What you are asked to do — The line containing "Given: Click the Kiosk description text" marks the end: output every line of the data up to it, and that line too, exactly as written.

◆ ◆ ◆ ◆

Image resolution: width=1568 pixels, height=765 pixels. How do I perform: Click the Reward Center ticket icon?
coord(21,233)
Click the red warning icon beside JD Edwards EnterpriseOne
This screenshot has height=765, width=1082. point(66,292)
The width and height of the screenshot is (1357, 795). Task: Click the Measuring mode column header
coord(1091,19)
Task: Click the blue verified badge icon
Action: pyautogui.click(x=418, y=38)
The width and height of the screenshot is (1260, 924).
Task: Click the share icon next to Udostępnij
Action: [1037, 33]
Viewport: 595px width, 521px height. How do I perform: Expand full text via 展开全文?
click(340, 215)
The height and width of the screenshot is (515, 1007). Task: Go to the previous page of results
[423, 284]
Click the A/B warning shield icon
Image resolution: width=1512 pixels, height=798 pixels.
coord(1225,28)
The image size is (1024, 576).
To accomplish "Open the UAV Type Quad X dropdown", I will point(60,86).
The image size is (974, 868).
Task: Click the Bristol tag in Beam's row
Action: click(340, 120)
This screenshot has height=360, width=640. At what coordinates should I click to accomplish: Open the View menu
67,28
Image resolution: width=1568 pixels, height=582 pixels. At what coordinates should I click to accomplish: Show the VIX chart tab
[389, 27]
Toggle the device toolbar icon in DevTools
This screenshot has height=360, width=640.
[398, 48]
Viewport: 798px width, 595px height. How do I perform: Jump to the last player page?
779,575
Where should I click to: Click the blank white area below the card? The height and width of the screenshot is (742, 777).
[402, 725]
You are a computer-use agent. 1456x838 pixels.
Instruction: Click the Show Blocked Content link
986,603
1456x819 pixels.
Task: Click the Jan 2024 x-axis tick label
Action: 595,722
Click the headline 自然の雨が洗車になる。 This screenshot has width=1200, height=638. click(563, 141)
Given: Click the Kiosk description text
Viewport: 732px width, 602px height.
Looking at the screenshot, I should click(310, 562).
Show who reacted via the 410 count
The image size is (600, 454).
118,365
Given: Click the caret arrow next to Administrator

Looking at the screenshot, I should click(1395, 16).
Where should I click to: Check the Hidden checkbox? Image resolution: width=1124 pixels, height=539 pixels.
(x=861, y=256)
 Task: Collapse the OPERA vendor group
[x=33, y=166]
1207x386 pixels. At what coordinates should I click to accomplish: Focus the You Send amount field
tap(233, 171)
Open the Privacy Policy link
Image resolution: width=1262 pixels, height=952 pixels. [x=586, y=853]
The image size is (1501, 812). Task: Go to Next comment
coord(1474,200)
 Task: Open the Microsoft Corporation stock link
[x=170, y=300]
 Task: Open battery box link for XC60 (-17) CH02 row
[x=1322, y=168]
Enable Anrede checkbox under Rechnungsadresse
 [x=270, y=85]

◆ ◆ ◆ ◆

Answer area —
Image resolution: width=1568 pixels, height=765 pixels. How do I perform: Click the Reward Center ticket icon?
coord(21,233)
Click the red warning icon beside JD Edwards EnterpriseOne
This screenshot has height=765, width=1082. point(66,292)
The width and height of the screenshot is (1357, 795). Task: Click the Measuring mode column header
coord(1091,19)
Task: Click the blue verified badge icon
Action: pyautogui.click(x=418, y=38)
The width and height of the screenshot is (1260, 924).
Task: Click the share icon next to Udostępnij
Action: [1037, 33]
Viewport: 595px width, 521px height. How do I perform: Expand full text via 展开全文?
click(340, 215)
The height and width of the screenshot is (515, 1007). Task: Go to the previous page of results
[423, 284]
Click the A/B warning shield icon
Image resolution: width=1512 pixels, height=798 pixels.
coord(1225,28)
The image size is (1024, 576).
To accomplish "Open the UAV Type Quad X dropdown", I will point(60,86).
The image size is (974, 868).
Task: Click the Bristol tag in Beam's row
Action: click(340, 120)
This screenshot has height=360, width=640. At what coordinates should I click to accomplish: Open the View menu
67,28
Image resolution: width=1568 pixels, height=582 pixels. At what coordinates should I click to accomplish: Show the VIX chart tab
[389, 27]
Toggle the device toolbar icon in DevTools
This screenshot has height=360, width=640.
[398, 48]
Viewport: 798px width, 595px height. How do I perform: Jump to the last player page?
779,575
Where should I click to: Click the blank white area below the card? The height and width of the screenshot is (742, 777).
[402, 725]
You are a computer-use agent. 1456x838 pixels.
Instruction: Click the Show Blocked Content link
986,603
1456x819 pixels.
Task: Click the Jan 2024 x-axis tick label
Action: 595,722
Click the headline 自然の雨が洗車になる。 This screenshot has width=1200, height=638. click(563, 141)
Given: Click the Kiosk description text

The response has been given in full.